In the world of intelligence and military planning, it is far less taxing to base speculations on the familiar — to simulate a war game that pivots on an Iranian nuclear threat, a seemingly unstoppable jihadist force like the Islamic State and the military adventurism of Russia in Eastern Europe — than it is to imagine a world in which Russia is weak and internally fragmented, the jihadist menace is contained by its own fractiousness and Iran is allied with the United States against a rising Sunni threat. In the business world, it is much simpler to base trades and strategies on a familiar environment of low oil prices and high interest rates. Strategists in many domains are guilty of taking excessive comfort in the present and extrapolating present-day assumptions to describe the future, only to find themselves unequipped when the next big crisis hits. As a U.S. four-star general once told me in frustration, "We always have the wrong maps and the wrong languages when we go to war."
So how do we break out of this mental trap and develop the confidence to sketch out plausible sets and sequences of unknowns? The four-dimensional world of quantum mechanics may offer some guidance or, at the very least, a philosophical approach to strategic forecasting. Brilliant physicists such as Albert Einstein, Louis de Broglie and Erwin Schrodinger have obsessed over the complex relationship between space and time. The debate persists among scientists over how atomic and subatomic particles behave in different dimensions, but there are certain underlying principles in the collection of quantum theories that should resonate with anyone endowed with the responsibility of forecasting world events.

Quantum Principles and Political Entities

Einstein described space-time as a smooth fabric distorted by objects in the universe. For him, the separation between past, present and future was merely a "stubbornly persistent illusion." Building on Einstein's ideas, celebrated U.S. physicist and Nobel Laureate Richard Feynman, some of whose best ideas came from drawings he scribbled on cocktail napkins in bars and strip clubs, focused on how a particle can travel in waves from point A to point B along a number of potential paths, each with a certain probability amplitude. In other words, a particle will not travel in linear fashion; it will go up, down and around in space, skirting other particle paths and colliding into others, sometimes reinforcing or canceling out another completely. According to Feynman's theory, the sum of all the amplitudes of the different paths would give you the "sum over histories" — the path that the particle actually follows in the end.

### Given data
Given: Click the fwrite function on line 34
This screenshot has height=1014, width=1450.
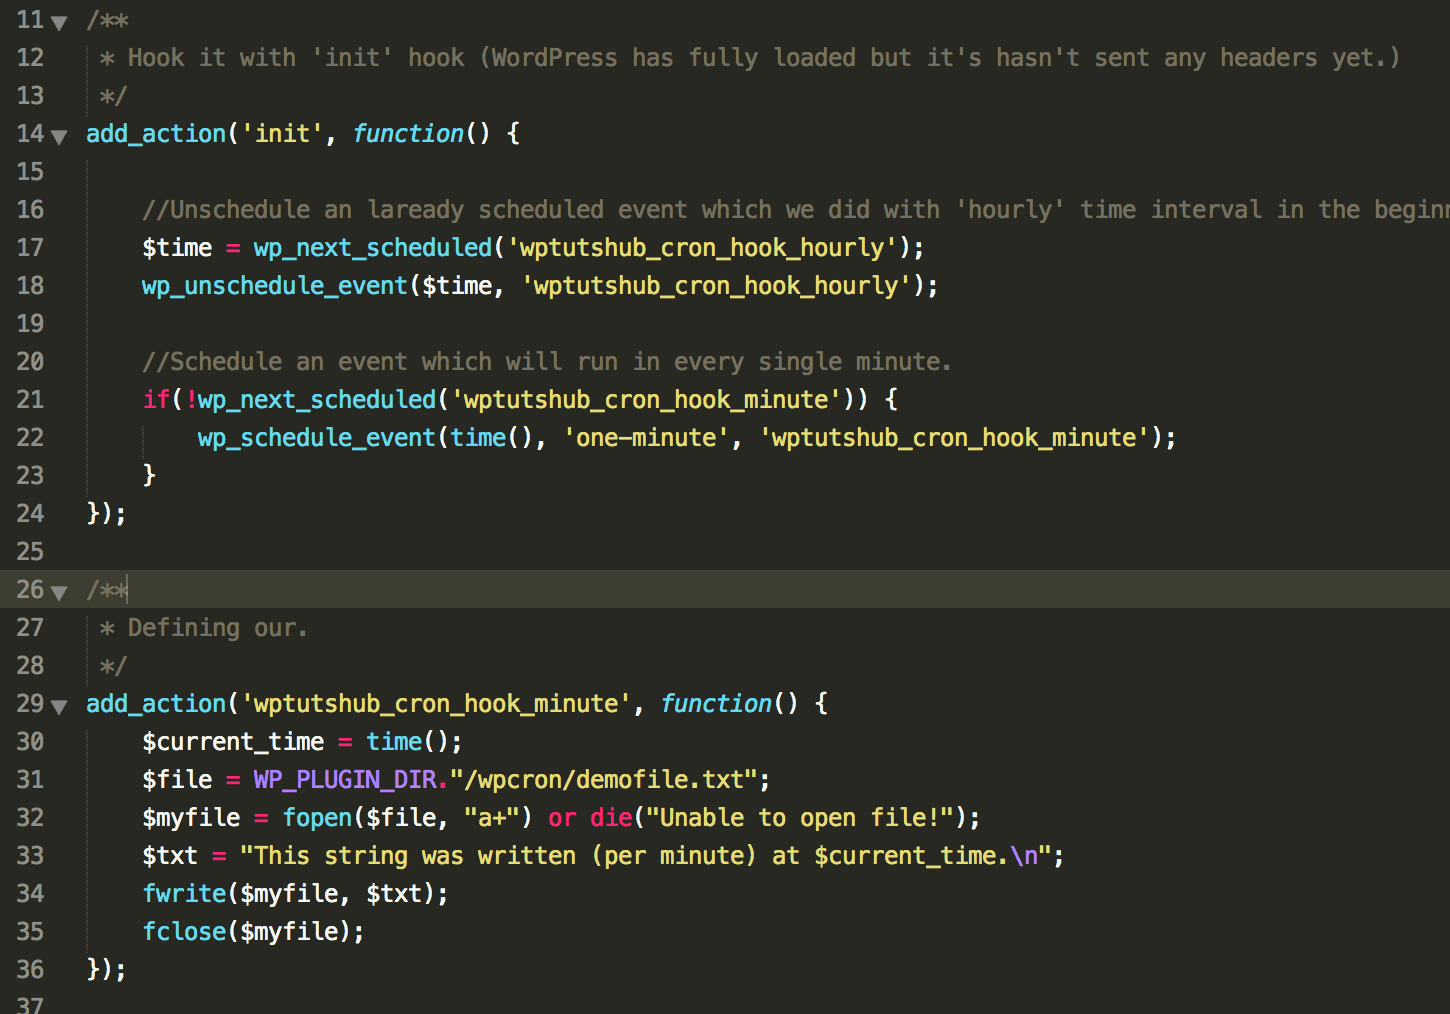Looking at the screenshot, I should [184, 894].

### Problems to solve
**A.** Answer these about the forecasting passage:
(i) According to the U.S. four-star general, what do we always have when we go to war?
(ii) Which three physicists does it say obsessed over the relationship between space and time?
(iii) What phrase did Einstein use for the separation between past, present and future?
**B.** Write what comes next in the forecasting passage, starting after its final sentence.

### Results by task
**A.**
(i) The wrong maps and the wrong languages.
(ii) Albert Einstein, Louis de Broglie and Erwin Schrodinger.
(iii) A "stubbornly persistent illusion."

**B.**
The behavior of communities, proto-states and nation-states (at least on our humble and familiar planet Earth) arguably follows a similar path. We have seen statelets, countries and empires rise and fall in waves along varied frequencies. The crest of one amplitude could intersect with the trough of another, resulting in the latter's destruction. One particle path can reinforce another, creating vast trading empires. Latin America, where geopolitical shifts can develop at a tortoise's pace in the modern era, tends to emit long radio-like waves compared to the gamma-like waves of what we know today as a highly volatile Middle East.

Applied Quantum Theories: Turkey

If we apply the nation-state as an organizing principle for the modern era (recognizing the prevalence of artificial boundaries and the existence of both nations without states and states without nations), the possibilities of a state's path are seemingly endless. However, a probability of a state's path can be constructed to sketch out a picture of the future.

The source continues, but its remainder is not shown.